--- What to do ---
(a) Decide whether each statement below agrees with the excerpt on pattern-equivariant functions, answering yes or no and quoting the deciding words of the excerpt exactly: (i) under Rand's definition, maximal pattern-equivariant functions might not exist; (ii) the tiling in the opening theorem consists of unbounded components; (iii) the excerpt shows in three cases that there are sufficiently many building blocks.
(b) Copy out the lines of the entries from the line containing "Open the help question mark icon" through the end of the entries, with both ends included, and leave out the pictures.

--- Selection ---
···

Let \(\mathcal {T}\) be a tiling which consists of bounded components. Let \(\Gamma \) be a closed subgroup of \(\mathrm{E}{(d)}\) that contains \({\mathbb {R}}^d\), G an Abelian group, and \(\phi :\Gamma _0\rightarrow {{\,\mathrm{Aut}\,}}(G)\) a group homomorphism. Then, for any \(f\in {{\,\mathrm{Map}\,}}({\mathbb {R}}^d,G)\), f is \(\mathcal {T}\)-equivariant with representation \(\phi \) if and only if \(\mathcal {T}\overset{{\mathrm {LD}}}{\rightarrow }f\). Here, \(\mathcal {T}\) is regarded as an element of \({{\,\mathrm{Patch}\,}}({\mathbb {R}}^d)\) (Example 2.29), which is an abstract pattern space over \(({\mathbb {R}}^d,\Gamma )\), and f is regarded as an element of \({{\,\mathrm{Map}\,}}_{\phi \circ \pi }({\mathbb {R}}^d,G,e)\) (Example 2.31), which is an abstract pattern space over \(({\mathbb {R}}^d,\Gamma )\).

For Rand’s definition, it may be that there is no maximal pattern-equivariant functions, but Theorem 4.40 gives us a sufficient condition for \(\mathcal {P}\) and \(\Sigma \) to admit maximal elements. Thus we obtain a result (Theorem 5.5) similar to Theorem 3.6, which says that the space of pattern-equivariant functions has all the information on the original object up to MLD. Here is the setting for the rest of this section: let\(\Gamma \)be a closed subgroup of\(\mathrm{E}(d)\)that contains\({\mathbb {R}}^d\). Take a group homomorphism\(\phi :\Gamma _0\rightarrow GL_m(\mathbb {C})\). Let\(C^{\infty }_{\phi \circ \pi }({\mathbb {R}}^d,\mathbb {C}^m,0)\)be the subshift of\({{\,\mathrm{Map}\,}}_{\phi \circ \pi }({\mathbb {R}}^d,\mathbb {C}^m,0)\)consisting of all smooth elements of\({{\,\mathrm{Map}\,}}_{\phi \circ \pi }({\mathbb {R}}^d,\mathbb {C}^m,0)\). (We say a map\(f:{\mathbb {R}}^d\rightarrow \mathbb {C}^m\)is smooth if\(\langle f(\cdot ),v\rangle \)is smooth for any\(v\in \mathbb {C}^m\), where\(\langle \cdot ,\cdot \rangle \)is the standard inner product.) In order to apply Lemma 3.2 to \(\Sigma =C^{\infty }_{\phi \circ \pi }({\mathbb {R}}^d,G,0)\), we need to show that \(\Sigma \) admits sufficiently many symmetric building blocks. We show in two cases that there are sufficiently many building blocks (Lemmas 5.3 and 5.4).

···

--- The input ---
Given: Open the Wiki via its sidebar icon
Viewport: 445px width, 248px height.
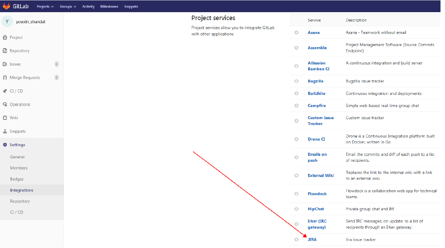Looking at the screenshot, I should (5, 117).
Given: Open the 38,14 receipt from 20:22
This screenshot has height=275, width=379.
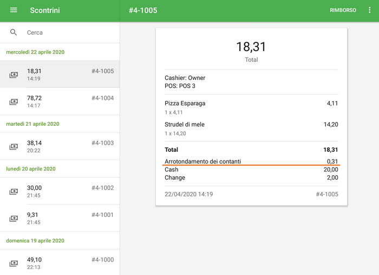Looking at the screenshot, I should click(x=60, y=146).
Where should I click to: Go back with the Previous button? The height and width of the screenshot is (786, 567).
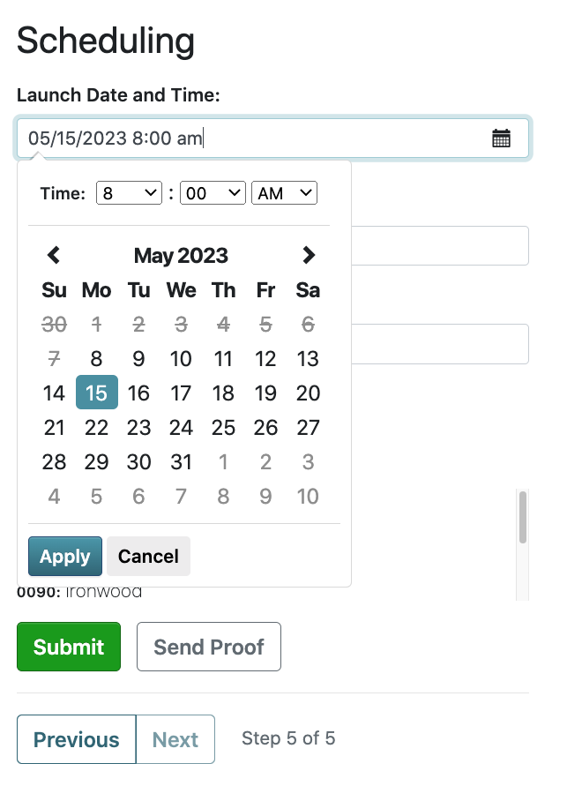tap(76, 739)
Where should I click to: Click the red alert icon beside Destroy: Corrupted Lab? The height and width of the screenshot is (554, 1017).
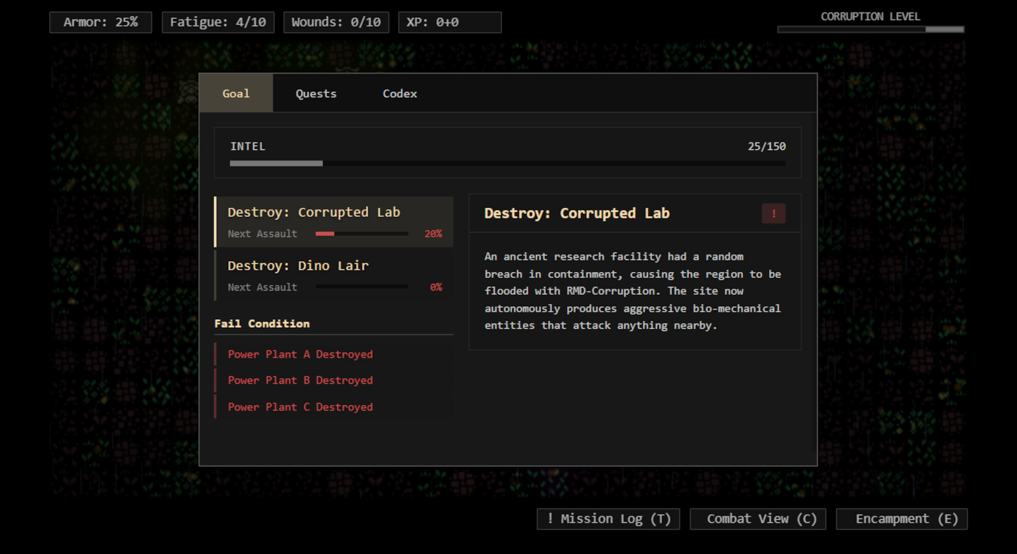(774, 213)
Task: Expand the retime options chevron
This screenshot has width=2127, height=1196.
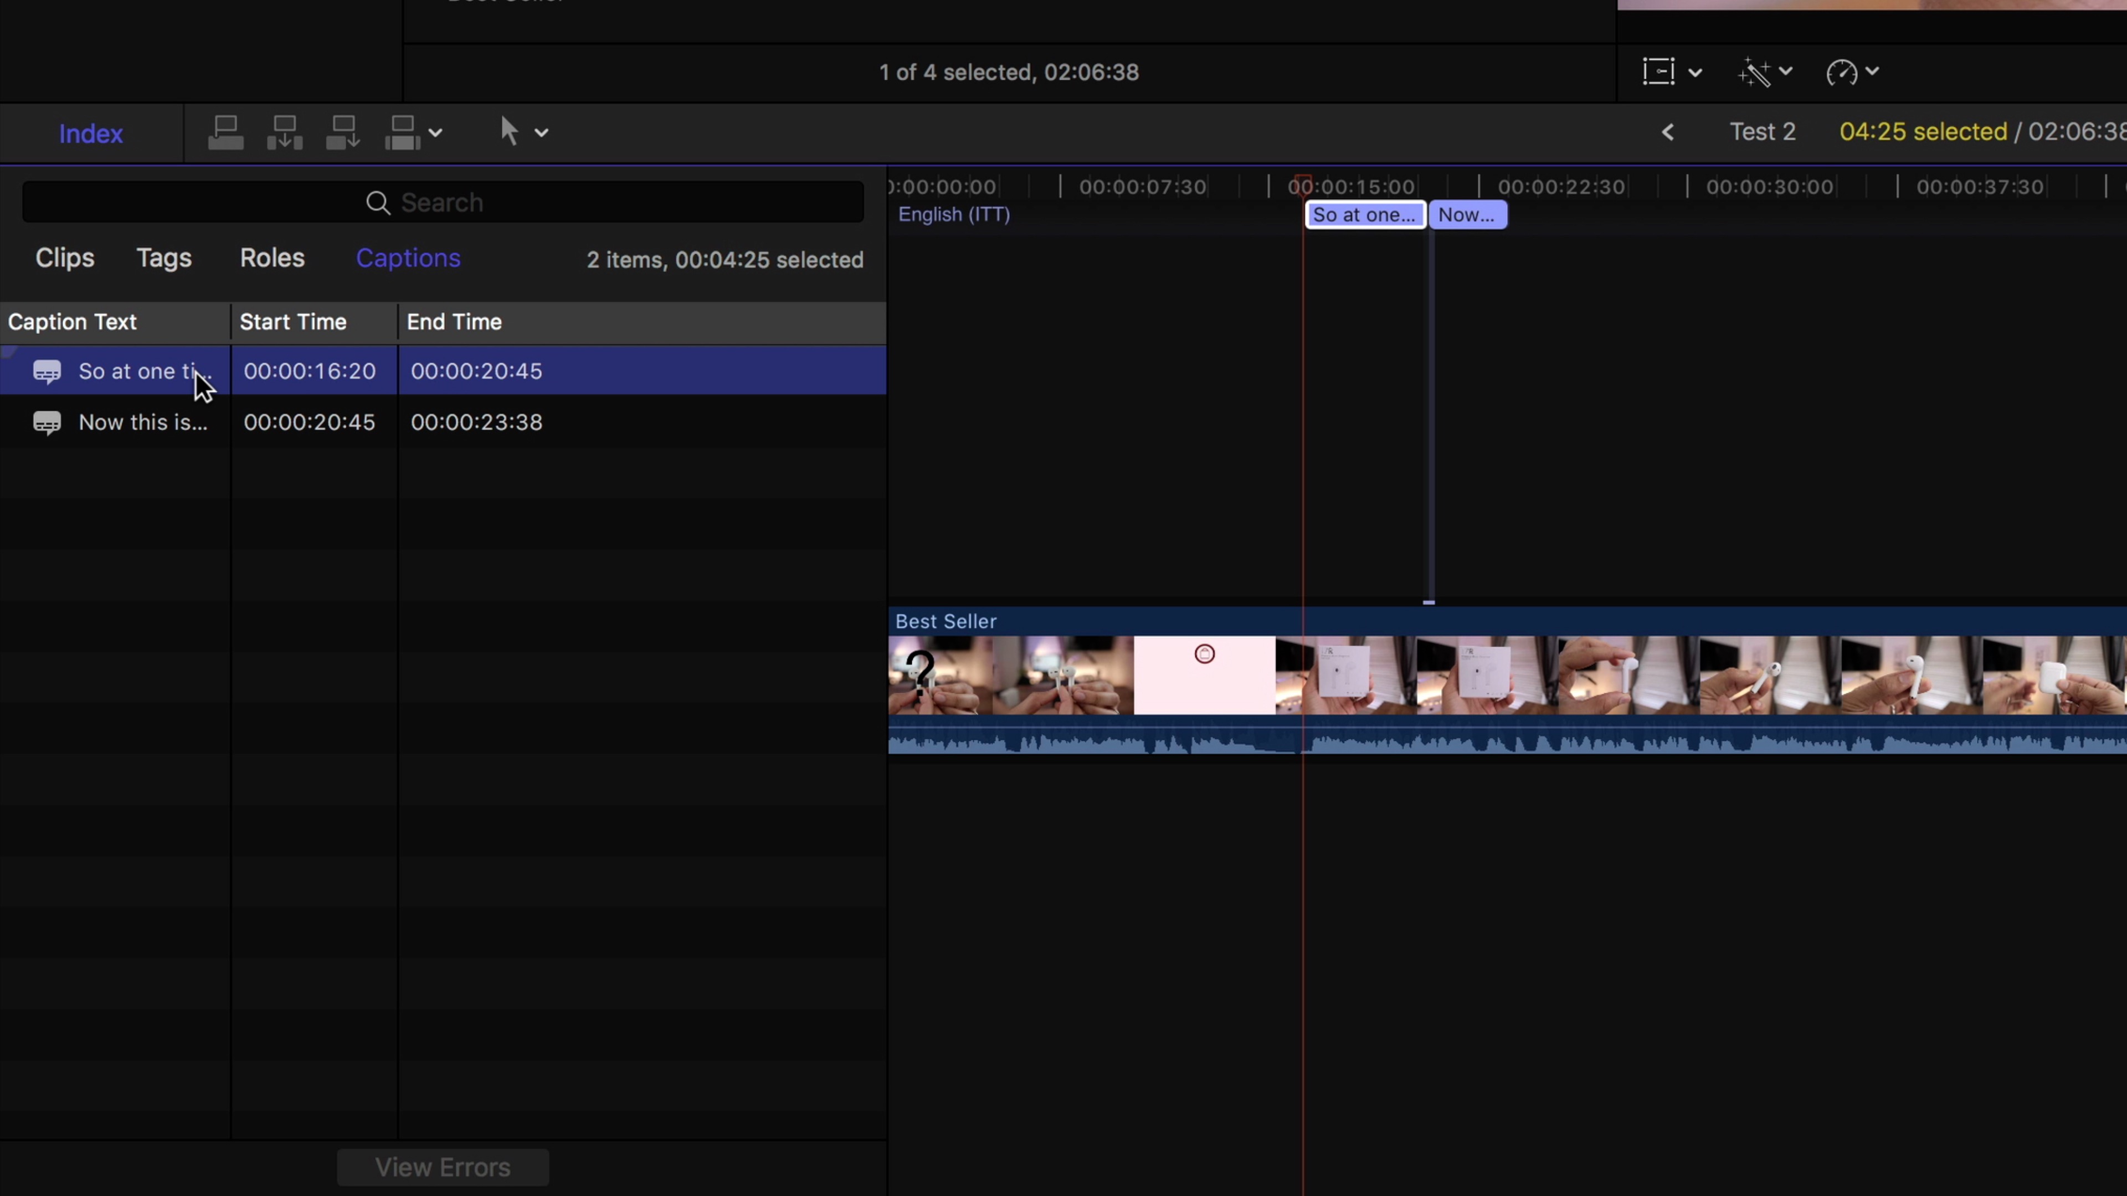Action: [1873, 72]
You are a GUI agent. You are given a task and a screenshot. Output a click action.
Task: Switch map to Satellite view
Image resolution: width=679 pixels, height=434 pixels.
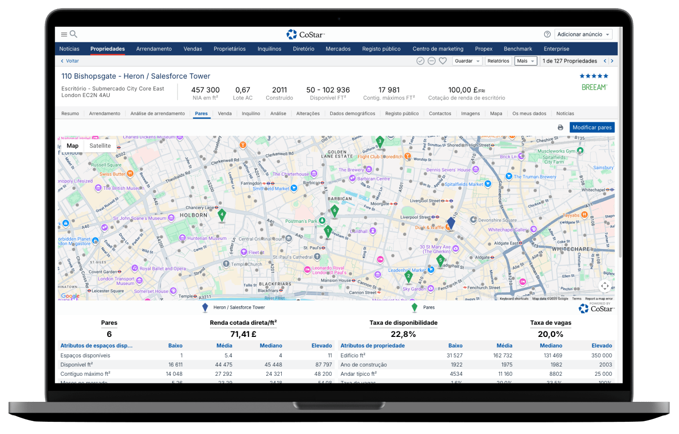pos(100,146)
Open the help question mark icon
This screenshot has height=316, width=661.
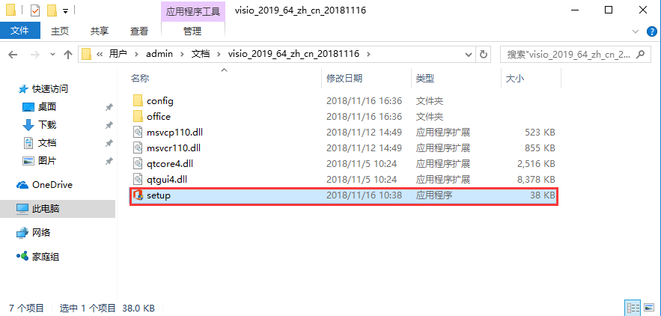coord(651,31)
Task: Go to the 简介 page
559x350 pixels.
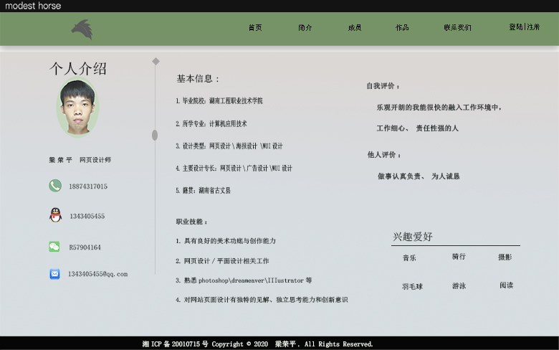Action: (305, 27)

···

--- Solution set ---
(a)
(i) Yes: "For Rand’s definition, it may be that there is no maximal pattern-equivariant functions"
(ii) No: "Let \(\mathcal {T}\) be a tiling which consists of bounded components."
(iii) No: "We show in two cases that there are sufficiently many building blocks (Lemmas 5.3 and 5.4)."

(b)
Open the help question mark icon
This screenshot has height=316, width=661.
coord(651,31)
Task: Go to the 简介 page
559x350 pixels.
Action: (305, 27)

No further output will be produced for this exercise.